Apollo 440 (alternately known as Apollo Four Forty or @440) was formed in 1991 by Howard Gray, his brother Trevor, classically trained on the piano, and their Liverpool schoolmate Noko, formerly the guitarist in Howard Devoto's Luxuria, and James Gardner, although Gardner left after the recording of the first album. The name comes from the Greek god Apollo and the frequency of concert pitch — the A note at 440 Hz, often denoted as "A440", and the Sequential Circuits sampler/sequencer, the Studio 440. The group was initially influenced by Britain's acid-house explosion, and worked as remixers (sometimes under the name Stealthsonic Orchestra) for U2, EMF and Shabba Ranks before making the leap to actual recording. The single "Astral America" appeared on the group's own Stealth Sonic Records in 1993. After relocating to the Camden area of London, Apollo 440 recorded their debut album, Millennium Fever, and released it in 1994 on their own Stealth Sonic Recordings label.

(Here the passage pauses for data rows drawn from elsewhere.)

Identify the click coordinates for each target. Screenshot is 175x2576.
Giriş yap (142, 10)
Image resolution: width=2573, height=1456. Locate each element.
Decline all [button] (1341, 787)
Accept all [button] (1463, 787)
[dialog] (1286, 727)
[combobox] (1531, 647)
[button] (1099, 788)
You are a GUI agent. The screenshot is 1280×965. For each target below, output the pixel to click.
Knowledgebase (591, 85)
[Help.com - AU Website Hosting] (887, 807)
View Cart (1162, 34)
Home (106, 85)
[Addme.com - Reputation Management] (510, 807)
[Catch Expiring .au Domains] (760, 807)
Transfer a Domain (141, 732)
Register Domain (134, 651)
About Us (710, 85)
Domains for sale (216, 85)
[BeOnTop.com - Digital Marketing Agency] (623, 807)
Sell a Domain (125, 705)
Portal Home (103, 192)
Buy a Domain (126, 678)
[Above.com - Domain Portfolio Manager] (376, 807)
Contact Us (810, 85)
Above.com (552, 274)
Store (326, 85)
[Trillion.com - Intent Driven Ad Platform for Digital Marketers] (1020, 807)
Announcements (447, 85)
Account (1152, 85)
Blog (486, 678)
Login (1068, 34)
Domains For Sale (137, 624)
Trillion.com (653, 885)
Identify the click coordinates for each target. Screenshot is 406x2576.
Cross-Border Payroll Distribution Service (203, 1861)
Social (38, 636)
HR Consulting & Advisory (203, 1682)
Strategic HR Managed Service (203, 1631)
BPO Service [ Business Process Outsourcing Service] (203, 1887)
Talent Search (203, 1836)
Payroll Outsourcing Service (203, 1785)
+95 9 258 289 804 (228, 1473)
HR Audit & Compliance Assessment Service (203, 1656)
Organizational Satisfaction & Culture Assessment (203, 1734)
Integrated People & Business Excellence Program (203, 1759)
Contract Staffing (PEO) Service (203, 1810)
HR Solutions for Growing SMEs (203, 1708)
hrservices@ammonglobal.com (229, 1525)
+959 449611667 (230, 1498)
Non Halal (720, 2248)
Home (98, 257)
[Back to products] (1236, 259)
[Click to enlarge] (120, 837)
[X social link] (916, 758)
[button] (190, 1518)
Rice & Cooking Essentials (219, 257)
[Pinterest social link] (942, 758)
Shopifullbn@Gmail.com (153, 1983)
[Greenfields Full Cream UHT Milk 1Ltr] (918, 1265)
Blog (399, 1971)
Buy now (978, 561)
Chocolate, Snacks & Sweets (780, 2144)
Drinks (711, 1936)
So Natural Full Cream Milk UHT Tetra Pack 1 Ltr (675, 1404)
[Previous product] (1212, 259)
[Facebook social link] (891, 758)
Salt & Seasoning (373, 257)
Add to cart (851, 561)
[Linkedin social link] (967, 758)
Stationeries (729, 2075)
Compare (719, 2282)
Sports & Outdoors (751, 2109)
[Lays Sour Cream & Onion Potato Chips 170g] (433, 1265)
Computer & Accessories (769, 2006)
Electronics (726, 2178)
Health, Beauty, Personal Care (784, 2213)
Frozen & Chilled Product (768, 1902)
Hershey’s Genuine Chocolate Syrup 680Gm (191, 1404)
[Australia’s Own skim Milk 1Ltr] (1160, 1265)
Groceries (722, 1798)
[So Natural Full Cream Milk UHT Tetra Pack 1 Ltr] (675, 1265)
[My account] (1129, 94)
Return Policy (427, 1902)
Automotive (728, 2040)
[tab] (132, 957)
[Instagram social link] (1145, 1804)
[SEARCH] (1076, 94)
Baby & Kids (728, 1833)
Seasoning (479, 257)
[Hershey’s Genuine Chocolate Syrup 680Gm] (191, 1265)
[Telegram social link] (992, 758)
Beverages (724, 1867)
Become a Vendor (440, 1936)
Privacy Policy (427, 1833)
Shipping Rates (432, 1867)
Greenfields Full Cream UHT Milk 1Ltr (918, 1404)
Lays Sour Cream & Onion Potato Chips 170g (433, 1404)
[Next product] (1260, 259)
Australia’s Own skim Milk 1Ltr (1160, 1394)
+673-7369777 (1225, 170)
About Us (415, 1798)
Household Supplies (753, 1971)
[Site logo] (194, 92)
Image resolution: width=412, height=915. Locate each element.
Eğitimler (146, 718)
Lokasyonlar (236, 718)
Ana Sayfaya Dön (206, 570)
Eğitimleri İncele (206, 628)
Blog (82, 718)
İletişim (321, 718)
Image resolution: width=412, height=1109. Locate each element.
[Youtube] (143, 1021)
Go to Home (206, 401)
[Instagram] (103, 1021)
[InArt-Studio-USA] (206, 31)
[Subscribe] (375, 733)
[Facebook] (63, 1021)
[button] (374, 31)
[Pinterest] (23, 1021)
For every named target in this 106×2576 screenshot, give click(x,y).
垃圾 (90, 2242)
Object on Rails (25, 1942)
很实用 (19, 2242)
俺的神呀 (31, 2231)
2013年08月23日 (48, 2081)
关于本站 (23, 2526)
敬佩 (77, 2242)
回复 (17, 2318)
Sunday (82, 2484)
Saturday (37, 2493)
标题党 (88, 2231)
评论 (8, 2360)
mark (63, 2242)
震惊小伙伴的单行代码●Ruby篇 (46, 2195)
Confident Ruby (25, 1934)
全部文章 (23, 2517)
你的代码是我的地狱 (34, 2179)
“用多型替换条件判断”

The band had been most known for its remixes (about 50 in the nineties) until the release of Liquid Cool in the UK. However, it was not until the success of the singles Krupa and Ain't Talkin' 'bout Dub that their own musical efforts were brought to international attention — particularly the latter contributed greatly to pushing Apollo 440 into the spotlight. They hit the British Top Ten in 1997 by sampling Van Halen for the single "Ain't Talkin' Bout Dub". It was followed by the release of their second album, Electro Glide in Blue, it features Charles Bukowski, Billy Mackenzie and a tribute to Gene Krupa: all three of whom had become deceased by the time of the album's release. On the day that Princess Diana died, BBC Radio One suspended its regular schedule out of respect and spent the day playing more understated music; the track Stealth Mass in F#m was played several times on this day.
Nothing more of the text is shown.